**THE PROBLEM:** According to the config file instructions, what time zone are the times in the file written in?

**EXTRACT PROVIDED:**
··········

Create a config.json configuration file with the following example content:

[
    {
        "id": "1",
        "text": "Description",
        "start": "2023-05-31 16:00:00",
        "end": "2023-06-30 16:00:00",
        "src": "mongodb://root:password@192.168.1.20:27017/mdworkflow?authSource=admin",
        "archive": "",
        "table": "wf_instance",
        "delete": true,
        "batchSize": 500,
        "retentionDays": 0
    },
    {
        "id": "2",
        "text": "Description",
        "start": "2023-05-31 16:00:00",
        "end": "2023-06-30 16:00:00",
        "src": "mongodb://root:password@192.168.1.30:27017/mdworkflow?authSource=admin",
        "archive": "",
        "table": "wf_subInstanceActivity",
        "delete": true,
        "batchSize": 500,
        "retentionDays": 0
    }
]

According to the above configuration file format, adjust or add configuration content to clean the data tables as needed.
Note: The time specified in the configuration file is in Coordinated Universal Time (UTC).
- UTC: 2023-05-31 16:00:00
  - Converted to UTC+8 (East 8th Zone) time: 2023-06-01 00:00:00 (2023-05-31 16:00:00 + 8 hours)
- UTC: 2023-06-30 16:00:00
  - Converted to UTC+8 (East 8th Zone) time: 2023-07-01 00:00:00 (2023-06-30 16:00:00 + 8 hours)

··········

**EXTRACTED MATERIAL:**
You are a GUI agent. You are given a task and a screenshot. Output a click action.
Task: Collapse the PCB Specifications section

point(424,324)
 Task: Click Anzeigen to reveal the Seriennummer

··········

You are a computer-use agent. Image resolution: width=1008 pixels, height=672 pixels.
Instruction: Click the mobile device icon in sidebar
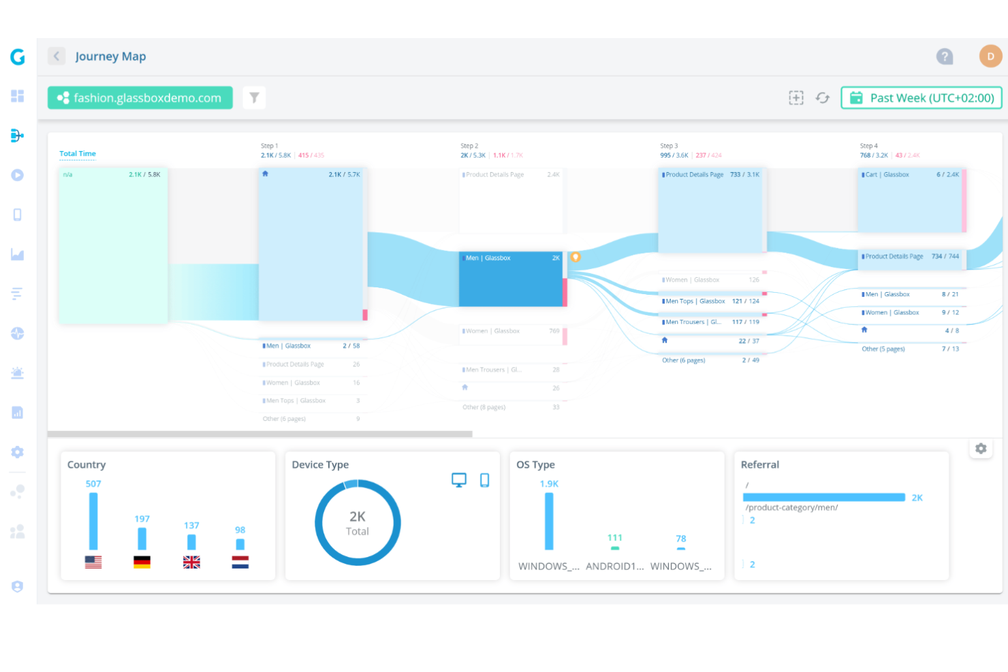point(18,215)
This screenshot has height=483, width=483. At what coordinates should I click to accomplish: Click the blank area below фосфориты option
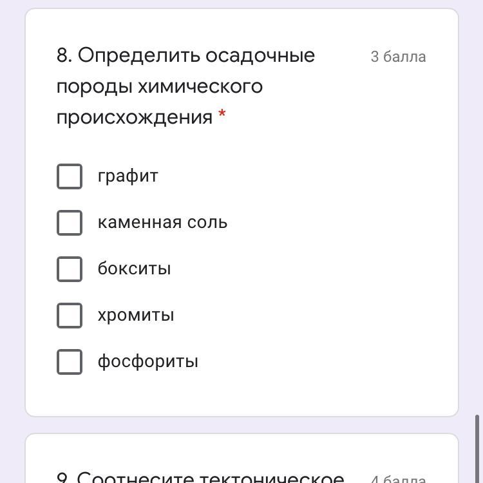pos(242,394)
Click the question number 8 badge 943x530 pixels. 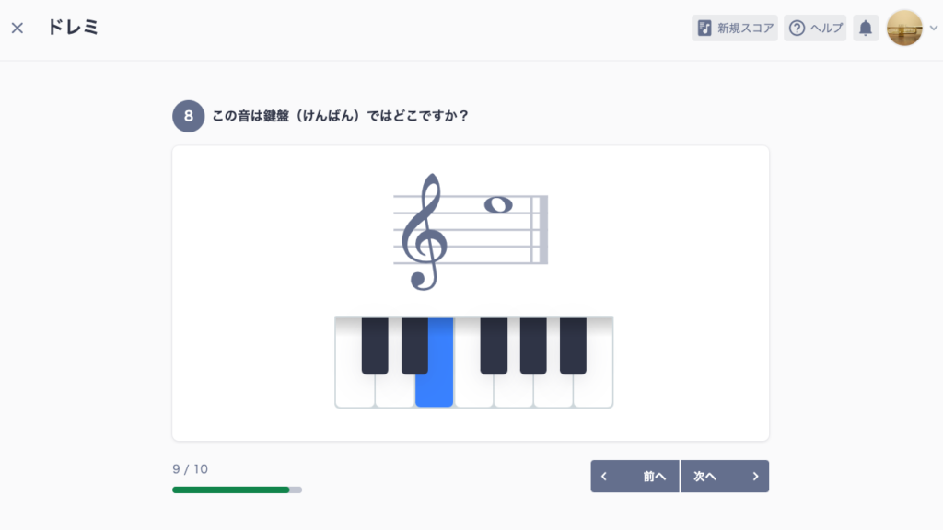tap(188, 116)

··········

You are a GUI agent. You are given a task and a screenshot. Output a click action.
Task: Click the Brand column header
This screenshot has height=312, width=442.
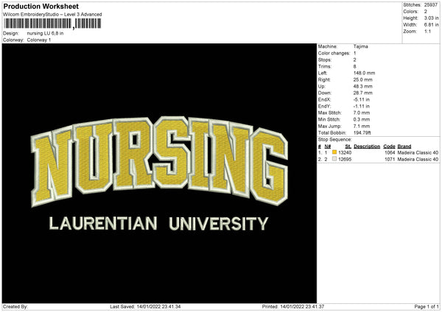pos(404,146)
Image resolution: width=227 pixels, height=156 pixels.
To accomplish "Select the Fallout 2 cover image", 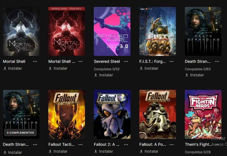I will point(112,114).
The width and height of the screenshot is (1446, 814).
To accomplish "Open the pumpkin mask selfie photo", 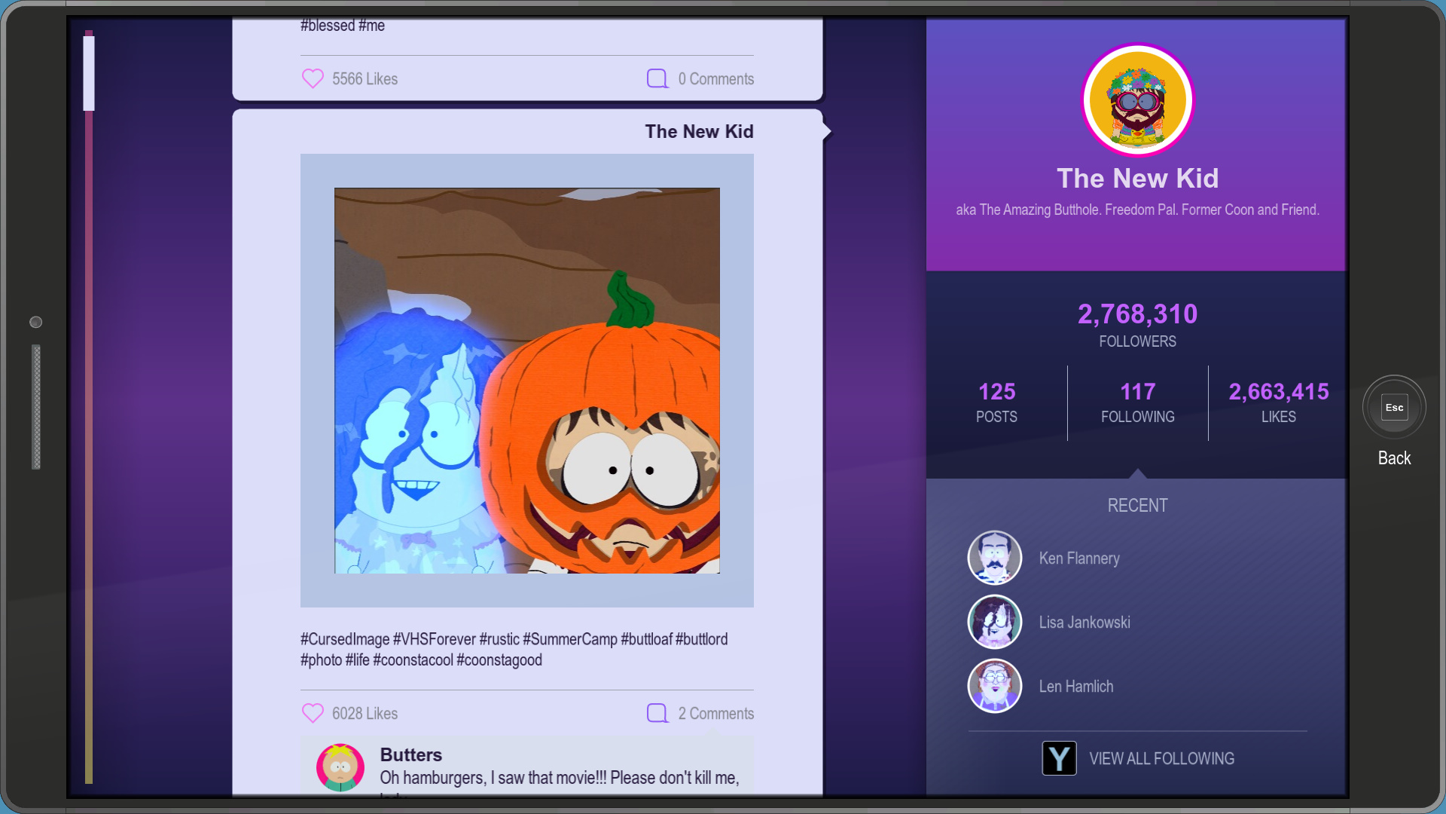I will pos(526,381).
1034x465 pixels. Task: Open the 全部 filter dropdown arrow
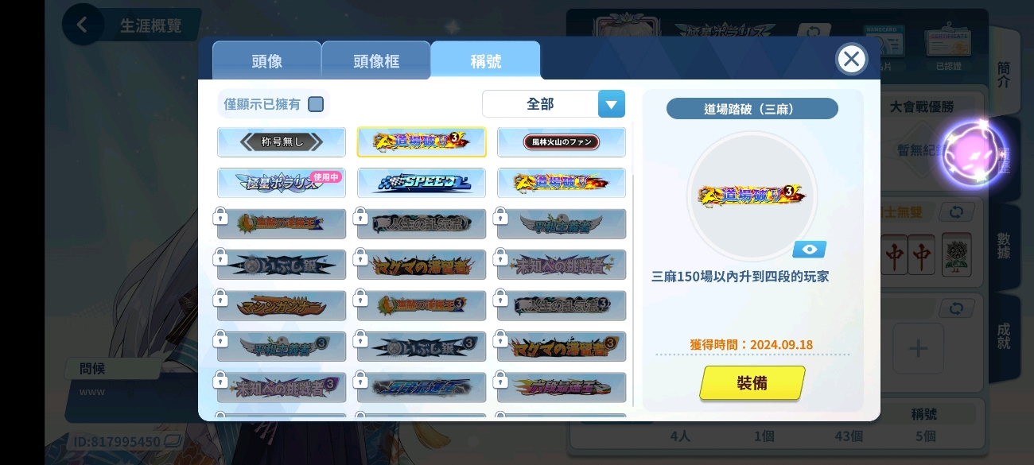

··········

**OUTPUT FOR THIS EXERCISE:** Coordinated Universal Time (UTC).